Pixel coordinate grounding data:
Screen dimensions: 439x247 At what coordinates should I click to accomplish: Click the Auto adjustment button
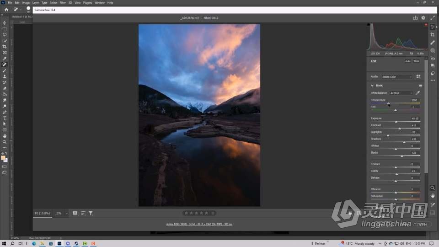407,61
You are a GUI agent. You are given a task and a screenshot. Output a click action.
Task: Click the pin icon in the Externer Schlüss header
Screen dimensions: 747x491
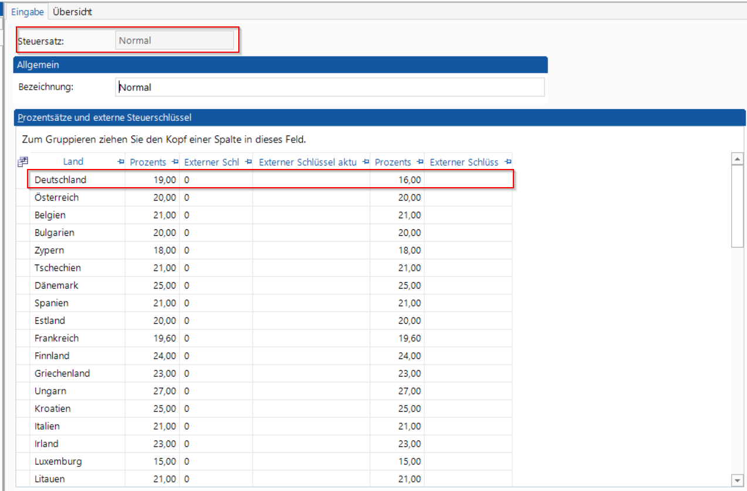coord(508,162)
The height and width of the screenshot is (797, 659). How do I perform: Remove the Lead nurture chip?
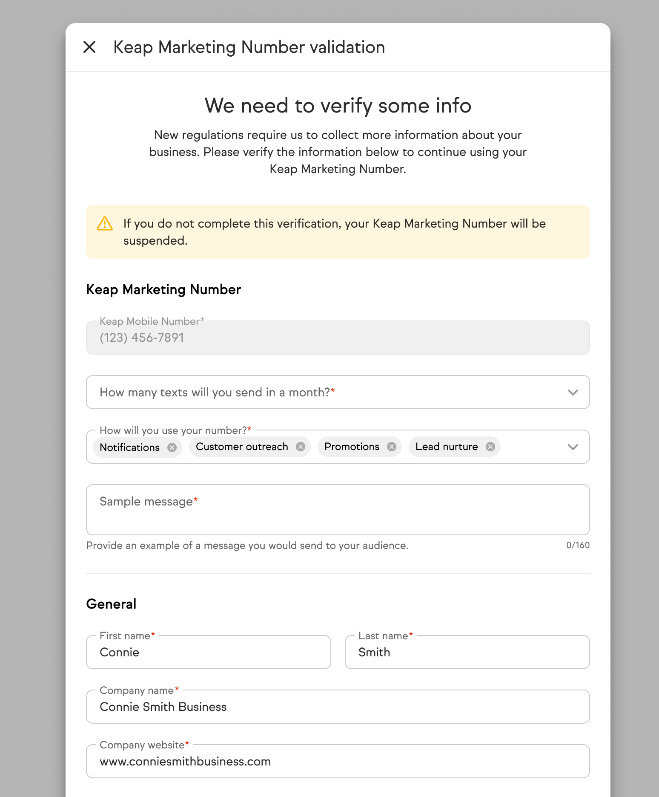tap(490, 447)
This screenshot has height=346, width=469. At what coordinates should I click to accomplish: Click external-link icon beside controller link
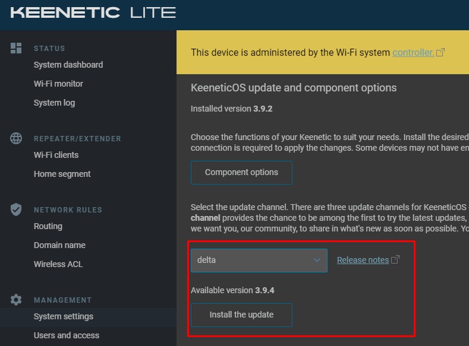pyautogui.click(x=440, y=53)
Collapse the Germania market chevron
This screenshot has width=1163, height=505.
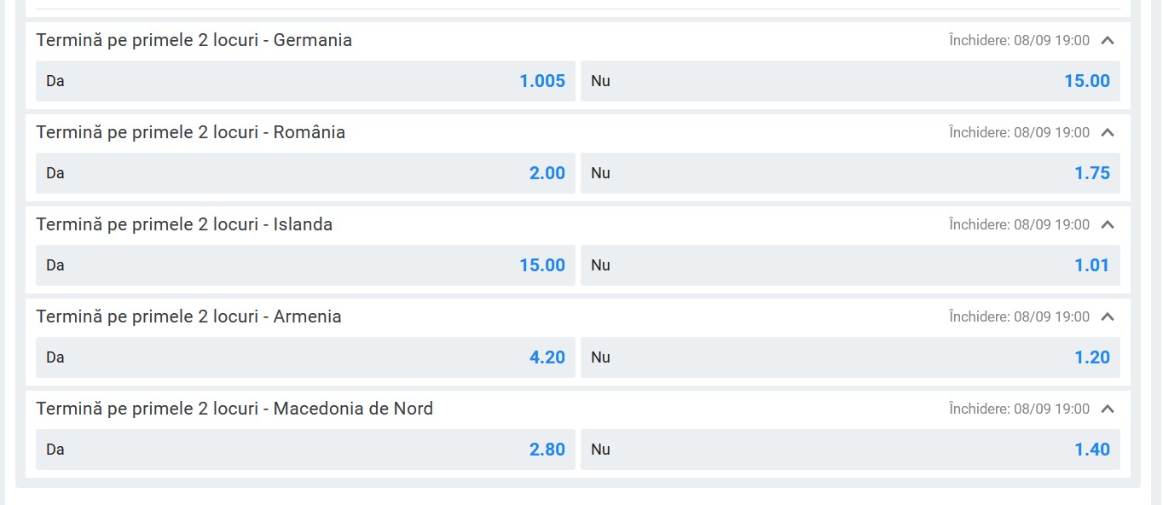(1108, 40)
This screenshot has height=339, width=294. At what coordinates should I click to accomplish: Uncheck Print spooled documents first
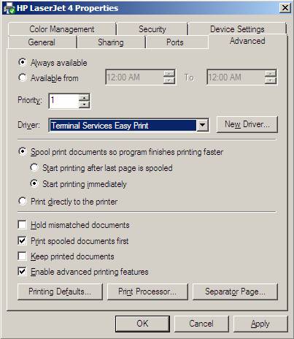[x=23, y=240]
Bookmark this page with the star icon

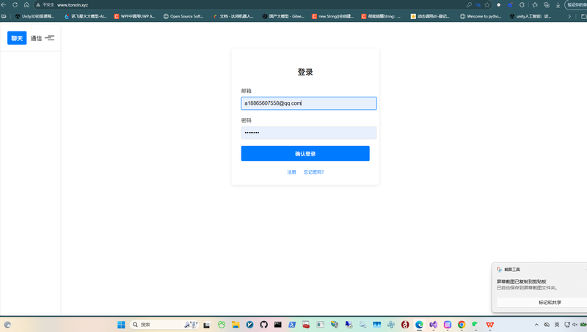487,4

ABOUT THIS TASK: Print each of the records above exactly as written, leaving no picture in the copy.

OUTPUT:
Screen dimensions: 439x247 At what coordinates should I click to accomplish: Click the Auto adjustment button
407,61
You are a GUI agent. You are given a task and a screenshot. Output a click action.
Task: Click the pin icon in the Externer Schlüss header
Screen dimensions: 747x491
coord(508,162)
The height and width of the screenshot is (797, 659). How do I perform: Remove the Lead nurture chip?
tap(490, 447)
This screenshot has height=346, width=469. At what coordinates should I click to accomplish: Click external-link icon beside controller link
pyautogui.click(x=440, y=53)
Collapse the Germania market chevron
This screenshot has width=1163, height=505.
(1108, 40)
This screenshot has height=339, width=294. At what coordinates should I click to accomplish: Uncheck Print spooled documents first
[x=23, y=240]
Bookmark this page with the star icon

487,4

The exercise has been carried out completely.